Start of Material shown
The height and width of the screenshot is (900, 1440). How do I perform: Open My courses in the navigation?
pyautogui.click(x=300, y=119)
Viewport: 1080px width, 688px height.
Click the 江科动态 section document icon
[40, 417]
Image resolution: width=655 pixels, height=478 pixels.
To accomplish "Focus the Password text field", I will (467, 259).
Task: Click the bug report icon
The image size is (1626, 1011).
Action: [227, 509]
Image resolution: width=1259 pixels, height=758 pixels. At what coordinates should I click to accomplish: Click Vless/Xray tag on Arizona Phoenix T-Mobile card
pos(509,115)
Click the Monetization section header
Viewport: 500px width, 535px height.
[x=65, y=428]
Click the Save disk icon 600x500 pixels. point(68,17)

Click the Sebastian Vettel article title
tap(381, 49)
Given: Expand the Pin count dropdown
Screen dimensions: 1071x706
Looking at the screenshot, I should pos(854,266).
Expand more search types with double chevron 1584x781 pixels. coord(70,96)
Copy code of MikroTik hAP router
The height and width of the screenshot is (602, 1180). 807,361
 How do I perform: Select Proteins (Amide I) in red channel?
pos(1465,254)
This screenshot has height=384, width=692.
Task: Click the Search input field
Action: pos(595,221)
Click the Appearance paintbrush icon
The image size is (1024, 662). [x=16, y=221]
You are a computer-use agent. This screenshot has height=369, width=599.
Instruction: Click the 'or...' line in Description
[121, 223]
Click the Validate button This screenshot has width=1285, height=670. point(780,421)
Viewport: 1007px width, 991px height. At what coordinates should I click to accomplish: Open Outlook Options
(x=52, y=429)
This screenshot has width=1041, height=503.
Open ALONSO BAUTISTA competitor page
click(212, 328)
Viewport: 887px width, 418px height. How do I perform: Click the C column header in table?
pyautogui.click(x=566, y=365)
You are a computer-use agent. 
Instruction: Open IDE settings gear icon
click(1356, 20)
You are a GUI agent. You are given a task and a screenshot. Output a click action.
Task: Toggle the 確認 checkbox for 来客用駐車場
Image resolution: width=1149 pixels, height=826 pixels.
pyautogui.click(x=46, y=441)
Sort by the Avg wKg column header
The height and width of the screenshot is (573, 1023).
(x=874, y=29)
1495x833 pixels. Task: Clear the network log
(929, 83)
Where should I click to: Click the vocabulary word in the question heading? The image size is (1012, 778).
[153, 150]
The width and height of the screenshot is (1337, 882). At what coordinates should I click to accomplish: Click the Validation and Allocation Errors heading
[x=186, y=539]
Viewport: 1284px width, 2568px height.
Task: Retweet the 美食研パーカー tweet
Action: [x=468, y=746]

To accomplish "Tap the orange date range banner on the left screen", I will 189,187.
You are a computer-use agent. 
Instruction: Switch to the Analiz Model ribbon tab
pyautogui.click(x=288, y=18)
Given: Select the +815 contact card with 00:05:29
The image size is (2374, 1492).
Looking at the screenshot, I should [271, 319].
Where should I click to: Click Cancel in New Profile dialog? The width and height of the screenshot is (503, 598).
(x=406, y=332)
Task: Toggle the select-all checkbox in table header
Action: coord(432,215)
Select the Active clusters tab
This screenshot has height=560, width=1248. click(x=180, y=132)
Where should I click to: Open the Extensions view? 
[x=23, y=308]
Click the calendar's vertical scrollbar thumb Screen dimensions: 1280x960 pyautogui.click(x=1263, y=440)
End of Material shown
- Activity
Look through the data above. Find each line with the string "point" and copy it.

- Your solution
Click the Save disk icon 600x500 pixels. point(68,17)
Click the Validate button This screenshot has width=1285, height=670. point(780,421)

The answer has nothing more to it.